### Problem statement
Copy the rows below word for word, beginning with the line containing "At what coordinates should I click to accomplish: Click the Run" and continuing through the line containing "Action: (685, 147)".

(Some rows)

■ ■ ■ ■ ■

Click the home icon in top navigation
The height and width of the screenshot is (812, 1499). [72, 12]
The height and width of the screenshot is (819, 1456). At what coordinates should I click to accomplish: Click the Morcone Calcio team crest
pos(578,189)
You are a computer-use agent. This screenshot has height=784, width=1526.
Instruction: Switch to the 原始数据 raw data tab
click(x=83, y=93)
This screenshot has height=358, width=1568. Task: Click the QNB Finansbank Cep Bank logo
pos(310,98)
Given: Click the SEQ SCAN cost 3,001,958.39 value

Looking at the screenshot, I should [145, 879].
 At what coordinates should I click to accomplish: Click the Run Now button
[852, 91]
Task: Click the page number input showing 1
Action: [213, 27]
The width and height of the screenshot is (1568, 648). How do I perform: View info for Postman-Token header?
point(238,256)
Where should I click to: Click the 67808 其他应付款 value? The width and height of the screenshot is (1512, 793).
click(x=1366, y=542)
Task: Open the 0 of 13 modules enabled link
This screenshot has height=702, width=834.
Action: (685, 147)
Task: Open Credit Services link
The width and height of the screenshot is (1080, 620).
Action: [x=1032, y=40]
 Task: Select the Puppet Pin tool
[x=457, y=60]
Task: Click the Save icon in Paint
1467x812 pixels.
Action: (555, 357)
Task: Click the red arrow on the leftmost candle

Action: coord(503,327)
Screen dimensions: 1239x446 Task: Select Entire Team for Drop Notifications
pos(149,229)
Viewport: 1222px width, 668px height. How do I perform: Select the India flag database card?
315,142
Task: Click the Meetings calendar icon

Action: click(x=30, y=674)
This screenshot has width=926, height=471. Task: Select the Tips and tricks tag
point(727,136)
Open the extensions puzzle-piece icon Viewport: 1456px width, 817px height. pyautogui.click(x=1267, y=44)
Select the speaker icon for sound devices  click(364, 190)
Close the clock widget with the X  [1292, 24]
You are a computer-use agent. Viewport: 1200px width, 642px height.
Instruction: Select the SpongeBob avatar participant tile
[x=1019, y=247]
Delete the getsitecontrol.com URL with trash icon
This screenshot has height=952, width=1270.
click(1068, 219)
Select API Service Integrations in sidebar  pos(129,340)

■ ■ ■ ■ ■

### Solution to this task
 At what coordinates should I click to accomplish: Click the Run Now button
[852, 91]
Task: Click the page number input showing 1
Action: [213, 27]
The width and height of the screenshot is (1568, 648). How do I perform: View info for Postman-Token header?
point(238,256)
Where should I click to: Click the 67808 其他应付款 value? The width and height of the screenshot is (1512, 793).
click(x=1366, y=542)
Task: Open the 0 of 13 modules enabled link
This screenshot has height=702, width=834.
Action: (685, 147)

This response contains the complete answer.